TASK SET:
1) In the comments, what school does one commenter name as Robertson's background?
2) In the comments, replace "McGovern" with "Goldwater" and write the passage out again, beginning at the words "If the devil" and stopping after "their supporters too.".
3) Rewrite the comment that begins "I have to mostly agree" from the comments in a shorter form that keeps its main points.

QUOTED TEXT:

______________________________

If that were to happen I would be investing in some very large and very sturdy umbrellas to protect me from what would be dropping from the airborne pigs
Huntsman was anti- gay marriage and anti-abortion and for a tax plan that clearly favored the very very wealthy, but I will agree he seemed more reasonable. He certainly was too reasonable to be nominated by the republican party. His positions are similar to that of Jeb Bush who will be preferred to Huntsman if he does decide to run.
If the devil gets religion when he gets old, can Robertson get scentific?
We just have to be glad that with Yale Law as a background that he did not choose politics.
I liked Huntsman too. But an election is composed of more than a good, clean and wise candidate with good policies and a good platform. Look at McGovern in ’72.
So, we’ll never know until maybe 2016, if the Rs can change that much—and their supporters too.
I guess Ol’ Pat might not hear so good when God is whispering who to put money on in the Intrade election betting racket, but he CAN hear the laughter of every thinking person when they consider a worldview based on a 17th-Century zealot’s patriarch-lifespan addition skills.
Srsly, the fundie’s view of science boils down to “If I don’t unnerstan it, it cain’t be true.” As much as I think Muslim fundamentalists are morons too, even THEY accept more science than Xian fundies do.
A noted physicist also gave it up last week on the supersymmetry hypothesis which, like the 6,000 year old Earth hypothesis, required its adherents to twist themselves into pretzels in order to perpetuate it.
Even a broken clock is right twice a day.
“Had the GOP embraced Huntsman, I am convinced it would have secured the White House. Instead, his candidacy died out with little support as science-denying candidates prevailed in race after race.”
I have to mostly agree. He was the only reasonable candidate the GOP had and while I disagreed with him on a couple of policy issues, he could have gotten my vote with some others. It might not have been a slamdunk for Huntsman, but it wouldn’t have been the through routing that the Mittens got either.
But Pat picking Team Sanity over Team Insanity? I’m pretty sure Pat is playing out of bounds even if he does occasionally pass the ball to the other team.
Maybe what Robertson learned at Yale Law School surfaces every once in a while.

______________________________

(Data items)
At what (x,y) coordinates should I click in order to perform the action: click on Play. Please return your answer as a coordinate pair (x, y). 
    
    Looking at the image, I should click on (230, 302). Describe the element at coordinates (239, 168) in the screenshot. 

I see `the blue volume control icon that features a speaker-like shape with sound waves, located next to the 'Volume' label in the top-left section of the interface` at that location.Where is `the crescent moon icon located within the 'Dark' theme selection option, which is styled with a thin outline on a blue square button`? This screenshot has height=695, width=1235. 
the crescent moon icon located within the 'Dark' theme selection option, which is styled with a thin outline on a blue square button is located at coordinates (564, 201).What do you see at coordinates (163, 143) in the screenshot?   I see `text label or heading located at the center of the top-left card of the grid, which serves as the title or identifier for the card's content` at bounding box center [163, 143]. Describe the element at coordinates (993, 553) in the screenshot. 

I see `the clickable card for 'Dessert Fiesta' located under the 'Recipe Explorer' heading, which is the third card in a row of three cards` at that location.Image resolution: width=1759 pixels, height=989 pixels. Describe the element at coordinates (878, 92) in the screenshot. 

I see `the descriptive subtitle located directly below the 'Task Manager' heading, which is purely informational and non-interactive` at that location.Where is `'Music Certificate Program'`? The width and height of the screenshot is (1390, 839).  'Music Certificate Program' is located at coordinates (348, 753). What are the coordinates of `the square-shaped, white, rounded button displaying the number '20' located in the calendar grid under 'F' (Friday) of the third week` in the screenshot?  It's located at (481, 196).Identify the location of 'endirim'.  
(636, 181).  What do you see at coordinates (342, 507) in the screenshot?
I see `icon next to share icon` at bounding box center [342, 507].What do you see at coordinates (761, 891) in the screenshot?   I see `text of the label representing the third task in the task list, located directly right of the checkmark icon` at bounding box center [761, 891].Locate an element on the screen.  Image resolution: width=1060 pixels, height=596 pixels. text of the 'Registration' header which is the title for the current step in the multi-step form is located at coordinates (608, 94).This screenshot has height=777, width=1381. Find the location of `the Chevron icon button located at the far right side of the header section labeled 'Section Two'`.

______________________________

RESULTS OF THE EXERCISE:
1) Yale Law School.

2)
If the devil gets religion when he gets old, can Robertson get scentific?
We just have to be glad that with Yale Law as a background that he did not choose politics.
I liked Huntsman too. But an election is composed of more than a good, clean and wise candidate with good policies and a good platform. Look at Goldwater in ’72.
So, we’ll never know until maybe 2016, if the Rs can change that much—and their supporters too.

3) The commenter mostly agrees and calls Huntsman the GOP's only reasonable candidate. Despite disagreeing with him on a couple of policy issues, the commenter might have voted for him. Huntsman might not have won easily, but he would not have been routed as thoroughly as "the Mittens" was.